■ Exercise passage:
::::::

RRphylo rates are regression coefficients. As such, they have a sign and a size, which means the direction and magnitude per unit time of phenotypic change are known straight away. This is great, because more common metrics for rate variation come in the form of the rate of accumulation of phenotypic variance or other disparity metrics. These are squared, so they tell whether the phenotype is speeding up or slowing down, but not if it’s getting larger or smaller.
Also, RRphylo rates can be easily compared among different branches of the tree, which is itself equivalent to the exercise of finding rate shifts. We did this in our Methods in Ecology and Evolution article ‘A new method for testing evolutionary rate variation and shifts in phenotypic evolution’, where the RRphylo method is accompanied by another R-function specifically set to find such shifts by means of randomization (of rates across branches). When we did this, we found that flying dinosaurs (actually it is flying ornithodirans, since pterosaurs are part of the game) had higher rates of evolution than either bipedal or quadrupedal dinosaurs.

::::::

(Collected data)

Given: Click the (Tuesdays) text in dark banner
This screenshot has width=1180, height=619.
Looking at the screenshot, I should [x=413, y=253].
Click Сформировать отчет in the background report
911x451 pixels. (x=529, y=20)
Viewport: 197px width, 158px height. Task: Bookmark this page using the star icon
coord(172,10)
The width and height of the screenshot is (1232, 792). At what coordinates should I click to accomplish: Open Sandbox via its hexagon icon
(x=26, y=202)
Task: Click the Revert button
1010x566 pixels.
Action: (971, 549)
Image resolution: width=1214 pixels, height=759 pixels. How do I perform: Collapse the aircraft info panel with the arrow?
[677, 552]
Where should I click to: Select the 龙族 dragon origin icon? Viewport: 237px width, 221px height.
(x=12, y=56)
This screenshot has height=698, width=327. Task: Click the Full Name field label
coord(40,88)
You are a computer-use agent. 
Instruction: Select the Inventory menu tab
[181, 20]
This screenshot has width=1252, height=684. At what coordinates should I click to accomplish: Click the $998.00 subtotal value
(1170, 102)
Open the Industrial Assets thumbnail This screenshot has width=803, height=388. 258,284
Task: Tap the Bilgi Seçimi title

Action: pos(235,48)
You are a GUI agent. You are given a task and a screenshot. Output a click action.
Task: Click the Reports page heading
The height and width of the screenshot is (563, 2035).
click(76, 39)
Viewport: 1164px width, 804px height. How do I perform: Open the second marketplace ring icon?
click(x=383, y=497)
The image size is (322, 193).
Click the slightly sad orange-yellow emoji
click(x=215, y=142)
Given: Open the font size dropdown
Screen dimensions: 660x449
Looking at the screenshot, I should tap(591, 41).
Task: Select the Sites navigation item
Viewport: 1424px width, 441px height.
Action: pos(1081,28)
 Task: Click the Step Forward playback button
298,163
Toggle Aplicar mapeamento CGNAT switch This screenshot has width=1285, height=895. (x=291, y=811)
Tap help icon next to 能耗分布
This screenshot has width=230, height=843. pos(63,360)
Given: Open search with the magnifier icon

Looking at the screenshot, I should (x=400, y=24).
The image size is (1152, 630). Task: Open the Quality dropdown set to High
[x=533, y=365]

::::::

■ Exercise set:
a. Translate this sentence from the passage on RRphylo evolutionary rates into Spanish: "As such, they have a sign and a size, which means the direction and magnitude per unit time of phenotypic change are known straight away."
b. Write the next part of the passage on RRphylo evolutionary rates, picking up after its final sentence.

■ Results for the exercise:
a. Como tales, tienen un signo y un tamaño, lo que significa que la dirección y la magnitud por unidad de tiempo del cambio fenotípico se conocen de inmediato.

b.
The reason I bring up this result is that it gives another twist to the significance of RRphylo in relation to other phylogenetic comparative methods. When you’re working with the phenotypes, you have to consider all the weird and unusual things that come with the fossil record. By using the BM, or most phylogenetic comparative methods (PCMs) , the evolutionary model is applied almost treewise, and it’s difficult to get idiosyncratic results from extremely ‘deviant’ phenotypes . With RRphylo, even isolated tips, presumed to evolve under a certain regime, could be tested to find out if they have different evolutionary rates. The classic example, presented in the paper, is the idea that body size evolution accelerates in insular vertebrates (by the way, it doesn’t! See the ‘mammal’ figure below, right side).
One final word on the tree structure. Many popular PCMs designed to look for rate shifts don’t work with non-ultrametric trees. This is fine, but it’s not very helpful for paleobiologists. With RRphylo, it doesn’t matter if the tree is ultrametric or not, so it’s especially well-suited to paleontological investigations.
Limitations of RRphylo
There are downsides, though. For one, RRphylo is overparametrized (although as Kratsch and McHardy noted, the regularization cures the problem). Secondly, when you move away from the model-oriented approach it’s hard to make sense of what evolution across the whole tree looks like. In other words, with so much detail it is not always easy to summarize phenotypic evolution at the tree level in a few words (see the left panel of the ‘mammal’ figure below). Still, what you get really depends on what’s in the tree. Although this is true with most PCMs, it could be more annoying with an approach giving as many parameters as RRphylo.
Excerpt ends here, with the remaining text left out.